Wer steckt hinter den mutmaßlichen Manipulationen?

Das ist ein großes Rätsel, das auch die Wada-Kommission nicht lösen konnte. Die russische Antidopingagentur wies die Schuld von sich. Und das IOC hatte in einer Stellungnahme ebenfalls versucht, die Verantwortung vom russischen Sport fernzuhalten, um nicht komplett unglaubwürdig zu erscheinen, wenn in Tokio ein großes russisches Kontingent auflaufen sollte. "Wir stellen fest, dass der Bericht beweist, dass jegliche Manipulation in der Verantwortung des russischen Staats liegt. Wir stellen auch fest, dass der Bericht feststellt, dass der Sport nicht an dieser Manipulation beteiligt war und es keinen Hinweis auf Fehlverhalten der Sportbewegung gibt, insbesondere des russischen Olympischen Komitees."

Wirkt sich eine mögliche Sperre auf die Fußball-EM 2020 aus?

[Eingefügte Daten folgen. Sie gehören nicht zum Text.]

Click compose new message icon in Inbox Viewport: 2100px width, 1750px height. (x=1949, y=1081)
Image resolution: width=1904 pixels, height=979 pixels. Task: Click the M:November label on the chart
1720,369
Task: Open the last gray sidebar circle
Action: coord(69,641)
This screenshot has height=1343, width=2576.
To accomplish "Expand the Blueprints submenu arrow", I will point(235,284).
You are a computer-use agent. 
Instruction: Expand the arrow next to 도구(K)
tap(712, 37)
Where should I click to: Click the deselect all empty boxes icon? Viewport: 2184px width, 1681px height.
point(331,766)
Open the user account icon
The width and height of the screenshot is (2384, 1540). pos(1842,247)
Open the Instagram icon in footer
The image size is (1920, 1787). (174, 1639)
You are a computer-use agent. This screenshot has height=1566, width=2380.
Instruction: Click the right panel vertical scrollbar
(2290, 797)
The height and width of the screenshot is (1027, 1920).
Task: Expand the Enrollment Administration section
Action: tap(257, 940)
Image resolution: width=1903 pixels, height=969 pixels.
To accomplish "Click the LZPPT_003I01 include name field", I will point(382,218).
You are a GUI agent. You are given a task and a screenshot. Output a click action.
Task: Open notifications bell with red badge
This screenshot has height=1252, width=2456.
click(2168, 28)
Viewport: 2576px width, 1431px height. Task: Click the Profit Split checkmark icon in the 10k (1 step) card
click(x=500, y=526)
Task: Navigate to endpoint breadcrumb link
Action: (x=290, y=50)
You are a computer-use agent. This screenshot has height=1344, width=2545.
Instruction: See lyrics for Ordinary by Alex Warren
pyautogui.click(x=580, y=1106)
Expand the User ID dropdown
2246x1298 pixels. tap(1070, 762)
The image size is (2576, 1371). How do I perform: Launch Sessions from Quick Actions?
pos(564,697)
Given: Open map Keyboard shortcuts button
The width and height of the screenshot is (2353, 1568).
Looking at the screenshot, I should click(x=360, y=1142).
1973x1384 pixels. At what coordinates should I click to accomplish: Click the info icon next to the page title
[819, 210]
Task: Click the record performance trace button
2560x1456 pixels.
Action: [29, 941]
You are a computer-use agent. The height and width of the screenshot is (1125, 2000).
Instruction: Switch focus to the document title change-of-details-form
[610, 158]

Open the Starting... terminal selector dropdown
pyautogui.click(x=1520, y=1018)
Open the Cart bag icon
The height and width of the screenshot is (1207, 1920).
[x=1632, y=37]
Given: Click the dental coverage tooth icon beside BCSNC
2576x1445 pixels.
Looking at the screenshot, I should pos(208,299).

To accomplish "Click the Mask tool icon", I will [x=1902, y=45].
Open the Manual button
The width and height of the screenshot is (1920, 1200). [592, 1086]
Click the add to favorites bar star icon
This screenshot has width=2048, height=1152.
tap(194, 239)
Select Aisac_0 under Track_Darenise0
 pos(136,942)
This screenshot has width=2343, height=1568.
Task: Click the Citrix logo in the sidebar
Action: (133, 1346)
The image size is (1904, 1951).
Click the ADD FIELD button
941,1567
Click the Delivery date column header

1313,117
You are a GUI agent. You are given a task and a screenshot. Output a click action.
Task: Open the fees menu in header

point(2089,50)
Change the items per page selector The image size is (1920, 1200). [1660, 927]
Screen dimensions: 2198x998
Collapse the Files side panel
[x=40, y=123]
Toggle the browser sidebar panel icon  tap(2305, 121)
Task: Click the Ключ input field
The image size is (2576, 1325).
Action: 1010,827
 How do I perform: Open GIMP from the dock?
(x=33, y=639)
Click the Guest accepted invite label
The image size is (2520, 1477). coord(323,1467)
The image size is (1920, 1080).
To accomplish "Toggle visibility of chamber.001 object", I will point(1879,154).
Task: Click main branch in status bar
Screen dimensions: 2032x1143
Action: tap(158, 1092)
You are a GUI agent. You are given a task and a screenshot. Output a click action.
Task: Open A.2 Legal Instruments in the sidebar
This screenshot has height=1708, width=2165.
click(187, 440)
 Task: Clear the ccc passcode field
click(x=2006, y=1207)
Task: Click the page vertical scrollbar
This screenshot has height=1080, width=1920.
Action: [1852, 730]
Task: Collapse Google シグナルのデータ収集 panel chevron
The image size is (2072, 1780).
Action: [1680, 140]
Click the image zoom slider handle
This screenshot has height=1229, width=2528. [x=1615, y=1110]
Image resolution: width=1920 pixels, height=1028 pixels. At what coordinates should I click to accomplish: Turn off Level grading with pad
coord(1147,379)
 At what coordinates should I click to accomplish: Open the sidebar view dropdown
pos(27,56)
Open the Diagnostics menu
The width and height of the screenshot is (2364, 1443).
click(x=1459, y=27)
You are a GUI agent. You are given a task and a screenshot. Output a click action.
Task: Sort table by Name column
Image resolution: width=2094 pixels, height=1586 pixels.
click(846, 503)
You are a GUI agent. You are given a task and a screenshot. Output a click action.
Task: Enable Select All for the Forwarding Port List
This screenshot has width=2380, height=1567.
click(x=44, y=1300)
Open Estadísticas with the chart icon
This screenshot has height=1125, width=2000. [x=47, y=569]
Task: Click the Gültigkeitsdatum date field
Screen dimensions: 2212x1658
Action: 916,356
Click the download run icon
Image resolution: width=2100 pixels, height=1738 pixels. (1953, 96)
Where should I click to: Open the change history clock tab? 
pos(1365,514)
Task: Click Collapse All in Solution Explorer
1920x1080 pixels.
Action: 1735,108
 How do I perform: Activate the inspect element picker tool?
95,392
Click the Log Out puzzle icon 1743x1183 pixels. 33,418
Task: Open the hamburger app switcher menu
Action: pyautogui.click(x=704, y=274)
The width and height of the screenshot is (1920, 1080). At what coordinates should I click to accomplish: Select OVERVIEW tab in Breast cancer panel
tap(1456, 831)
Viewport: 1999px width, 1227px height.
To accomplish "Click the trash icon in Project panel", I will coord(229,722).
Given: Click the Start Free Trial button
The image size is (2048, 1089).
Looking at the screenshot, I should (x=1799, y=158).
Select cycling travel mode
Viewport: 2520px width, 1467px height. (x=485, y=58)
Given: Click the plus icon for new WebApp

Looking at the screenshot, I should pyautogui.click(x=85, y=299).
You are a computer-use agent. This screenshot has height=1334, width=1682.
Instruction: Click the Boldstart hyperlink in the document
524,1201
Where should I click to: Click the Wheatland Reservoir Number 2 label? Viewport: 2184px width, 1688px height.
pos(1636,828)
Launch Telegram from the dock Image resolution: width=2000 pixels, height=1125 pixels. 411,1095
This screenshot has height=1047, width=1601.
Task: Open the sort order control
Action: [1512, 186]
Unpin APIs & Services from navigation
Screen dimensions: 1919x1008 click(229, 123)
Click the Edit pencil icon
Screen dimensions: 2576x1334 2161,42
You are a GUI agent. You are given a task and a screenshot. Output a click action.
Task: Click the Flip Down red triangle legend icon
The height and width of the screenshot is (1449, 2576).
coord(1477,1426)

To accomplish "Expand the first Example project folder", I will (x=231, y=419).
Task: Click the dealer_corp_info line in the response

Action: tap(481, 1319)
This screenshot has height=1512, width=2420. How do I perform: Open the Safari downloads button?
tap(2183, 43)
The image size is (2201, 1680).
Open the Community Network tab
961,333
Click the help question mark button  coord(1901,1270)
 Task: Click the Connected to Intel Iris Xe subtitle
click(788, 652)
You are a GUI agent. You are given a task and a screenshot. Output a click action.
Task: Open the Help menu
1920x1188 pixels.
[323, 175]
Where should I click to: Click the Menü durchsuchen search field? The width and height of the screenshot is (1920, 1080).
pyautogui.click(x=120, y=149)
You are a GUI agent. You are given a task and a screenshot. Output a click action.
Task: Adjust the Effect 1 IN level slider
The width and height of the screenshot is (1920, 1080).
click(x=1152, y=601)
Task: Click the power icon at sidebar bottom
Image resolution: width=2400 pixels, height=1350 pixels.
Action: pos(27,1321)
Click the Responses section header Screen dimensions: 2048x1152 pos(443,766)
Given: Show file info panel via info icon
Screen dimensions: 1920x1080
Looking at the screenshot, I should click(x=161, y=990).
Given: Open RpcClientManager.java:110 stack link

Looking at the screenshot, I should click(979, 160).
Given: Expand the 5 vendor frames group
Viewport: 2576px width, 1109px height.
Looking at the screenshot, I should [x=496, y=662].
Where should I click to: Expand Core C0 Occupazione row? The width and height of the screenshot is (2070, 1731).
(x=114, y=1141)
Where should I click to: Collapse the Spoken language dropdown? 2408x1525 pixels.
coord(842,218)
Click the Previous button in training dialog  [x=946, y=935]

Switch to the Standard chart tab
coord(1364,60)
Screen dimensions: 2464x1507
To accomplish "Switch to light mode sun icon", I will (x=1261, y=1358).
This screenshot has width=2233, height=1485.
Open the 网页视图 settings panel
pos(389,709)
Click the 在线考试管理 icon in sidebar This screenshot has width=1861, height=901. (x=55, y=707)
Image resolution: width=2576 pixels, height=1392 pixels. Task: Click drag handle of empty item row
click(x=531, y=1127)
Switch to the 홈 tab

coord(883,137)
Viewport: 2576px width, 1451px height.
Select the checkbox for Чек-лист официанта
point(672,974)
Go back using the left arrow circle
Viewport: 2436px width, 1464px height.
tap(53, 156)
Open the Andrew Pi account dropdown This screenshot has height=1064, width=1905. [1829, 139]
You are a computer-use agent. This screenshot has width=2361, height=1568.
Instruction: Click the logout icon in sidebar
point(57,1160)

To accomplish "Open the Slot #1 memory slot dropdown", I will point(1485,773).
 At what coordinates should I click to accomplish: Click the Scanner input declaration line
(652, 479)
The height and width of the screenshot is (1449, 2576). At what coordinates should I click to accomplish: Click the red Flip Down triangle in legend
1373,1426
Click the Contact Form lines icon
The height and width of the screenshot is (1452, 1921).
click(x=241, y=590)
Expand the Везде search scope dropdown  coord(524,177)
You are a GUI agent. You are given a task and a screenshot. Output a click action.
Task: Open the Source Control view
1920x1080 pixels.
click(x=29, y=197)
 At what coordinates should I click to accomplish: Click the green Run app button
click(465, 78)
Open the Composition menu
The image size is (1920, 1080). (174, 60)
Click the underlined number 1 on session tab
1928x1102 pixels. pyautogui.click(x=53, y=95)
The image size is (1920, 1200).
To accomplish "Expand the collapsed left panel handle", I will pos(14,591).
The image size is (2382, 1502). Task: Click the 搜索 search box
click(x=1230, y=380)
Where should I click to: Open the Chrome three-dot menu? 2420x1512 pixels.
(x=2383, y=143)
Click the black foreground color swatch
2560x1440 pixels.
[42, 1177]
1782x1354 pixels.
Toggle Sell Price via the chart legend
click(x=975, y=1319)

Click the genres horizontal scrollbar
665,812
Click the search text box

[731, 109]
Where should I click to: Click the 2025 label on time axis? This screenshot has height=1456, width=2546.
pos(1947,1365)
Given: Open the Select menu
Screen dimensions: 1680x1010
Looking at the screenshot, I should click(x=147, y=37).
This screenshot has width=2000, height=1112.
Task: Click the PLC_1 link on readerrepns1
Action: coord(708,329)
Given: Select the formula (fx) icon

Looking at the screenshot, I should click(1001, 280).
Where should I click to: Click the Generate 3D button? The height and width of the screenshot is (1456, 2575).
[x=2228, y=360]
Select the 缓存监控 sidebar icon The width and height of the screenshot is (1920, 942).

Die Wada hat Konsequenzen für die Vergabe des EM-Spielorts St. Petersburg bereits im Vorfeld ausgeschlossen. Drei Gruppenspiele und ein Viertelfinale finden in St. Petersburg statt. Eine von der Wada-Kommission vorgeschlagene Bestrafung war ja, bereits an Russland vergebene Großereignisse dem Land wieder zu entziehen, doch die Wada entschied, dass es sich bei der EM um ein "kontinentales Einzelsportevent" handelt und deshalb nicht von den Empfehlungen betroffen sei. Zudem habe sich die Uefa dem Wada-Code nicht direkt unterworfen, einzig der Fußball-Weltverband Fifa hat diesen unterzeichnet. Kritik an der Entscheidung, die EM direkt von Konsequenzen auszuschließen, gab es von der deutschen Antidopingagentur Nada, die sich "sehr skeptisch" zeigte.

Was ist noch unklar?

Hinsichtlich des Prüfprozesses der Datensätze gibt es noch offene Fragen, deren Antworten wohl erst während oder nach einer möglichen Verhandlung vor dem Sportgerichtshof veröffentlicht werden. So ist unklar, welche IT-Expertise die Prüfer hatten. Auch wie die Wada zur Erkenntnis gelangte, dass die angeblich belastenden Beweise gegen Rodtschenkow gefälscht worden sind, wurde bislang nicht erklärt. Und es fehlt eine Erklärung, warum die Ermittler sicher sind, dass der Datensatz, den die Wada zum Abgleich der offiziell gesicherten Datenbank verwendet hat, nicht theoretisch ebenfalls eine Fälschung sein kann. Die Wada wollte eine entsprechende Anfrage des SPIEGEL nicht beantworten.